High tides and low tides come and go, as the level of the sea goes up and down. This reassuring cycle of two high tides and two low tides occurs most days on most of the coastlines of the world.
The Moon gets most of the credit. The Moon has only about 1/100th the mass of Earth. Even so, it has enough gravity to affect us. As Earth rotates, the Moon exerts its gravitational pull on Earth. The land masses don't pay much attention to this little tug, but the oceans, being much more "flexible," respond by bulging "up" toward the Moon. The bulge stays on the Moon-facing side as Earth turns beneath it.
That explains one high tide per day, but what about the other high tide?
The ocean also bulges out on the side of Earth opposite the Moon.
If the Moon's gravity is pulling the oceans toward it, how can the ocean also bulge on the side of Earth away from the Moon?
To explain, let's first talk about center of gravity. An object's center of gravity is the exact center point of all its mass. For example, for an ordinary 12-inch ruler, the center of gravity will be at the 6-inch mark. You will be able to balance the ruler on one finger at that point.
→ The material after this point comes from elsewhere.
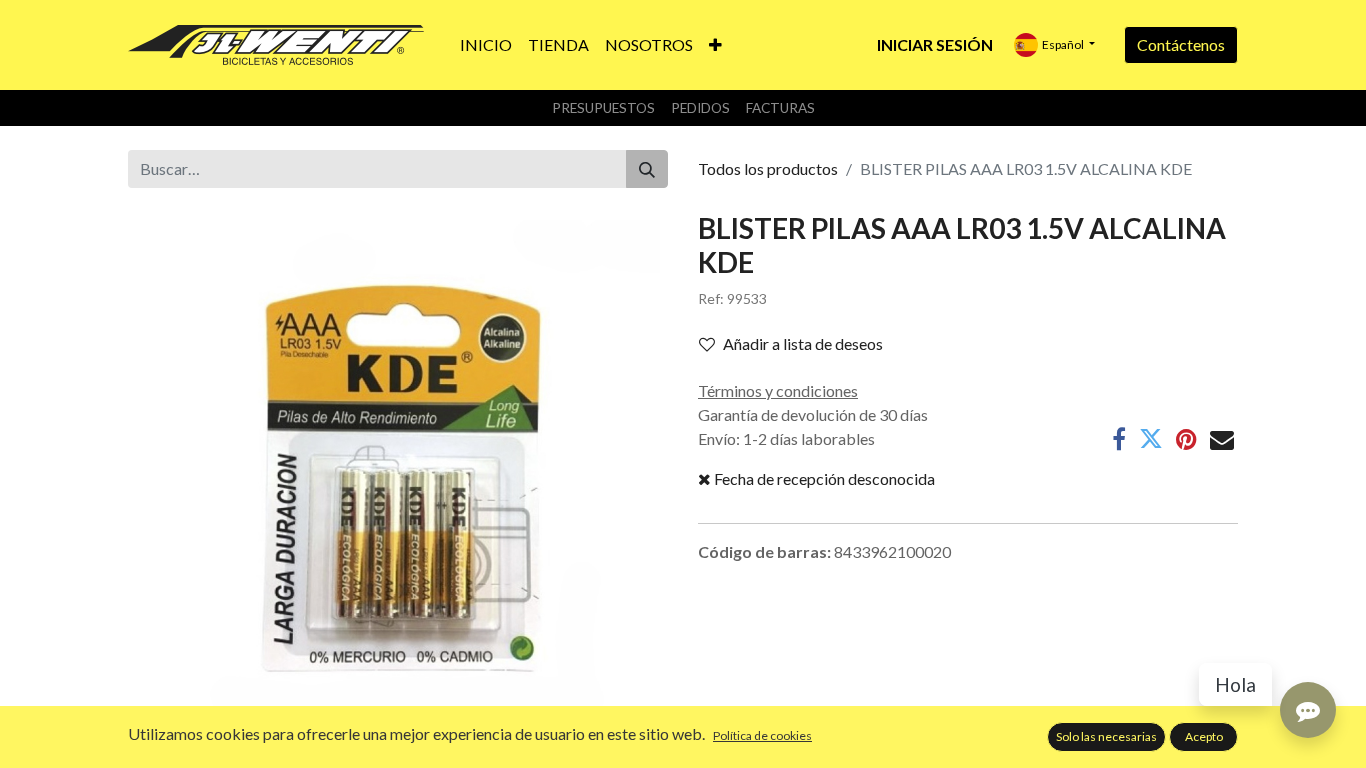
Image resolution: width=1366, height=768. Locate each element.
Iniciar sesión (935, 44)
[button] (715, 45)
Objects that have more mass on one side than the other will have a center of gravity closer to the more massive part. For example, the center of gravity of a sledge hammer will be somewhere inside the hammer's heavy head, rather than out in the wooden handle somewhere, even though the handle takes up more space.
Now, when two objects are gravitationally locked together in orbit, they are actually both orbiting their common center of gravity. So the Moon isn't orbiting Earth's center. Rather it is orbiting the center of gravity of both objects combined. Since the Moon's mass is about 1/100th of Earth's, the center of gravity of the Earth-Moon system is not the center of Earth. Instead, it is about 1,722 kilometers (1,070 miles) beneath Earth's surface, or a bit over one-quarter of the way to the center of Earth. (Earth's radius is about 6,378 kilometers, or 3,963 miles).
Now let's talk about another effect besides gravity that is at work on this system. Imagine spinning a ball around on a string. The ball really wants to continue in a straight line perpendicular to the string. If the string suddenly broke, that's exactly what the ball would do. It looks as if two forces are working on the ball: one pulling it inward and one pulling it outward. But this second "force," called centrifugal (meaning "center-fleeing") force, isn't really a force at all. If the string broke, there would really be no forces (discounting gravity and air drag) acting on the ball, and it would fly off in the same direction it was already going.
With the center of gravity of the Earth-Moon system being closer to the Moon-facing side of Earth than the opposite side, the Moon (on one side) and more than 75% of Earth's mass (on the other side) are being "swung around" their center of gravity. So the oceans that are on that more massive side of the center bulge out as if they were the ball pulling on the gravitational string.
The Moon's gravitational pull on the side of Earth nearest the Moon is strong enough to overcome the centrifugal force and pull the oceans toward the Moon. The Moon's gravity is tugging on the far side of Earth too, but because that side is farther away, the Moon's gravity is too weak to overcome the centrifugal force. Thus the oceans bulge on that side as well.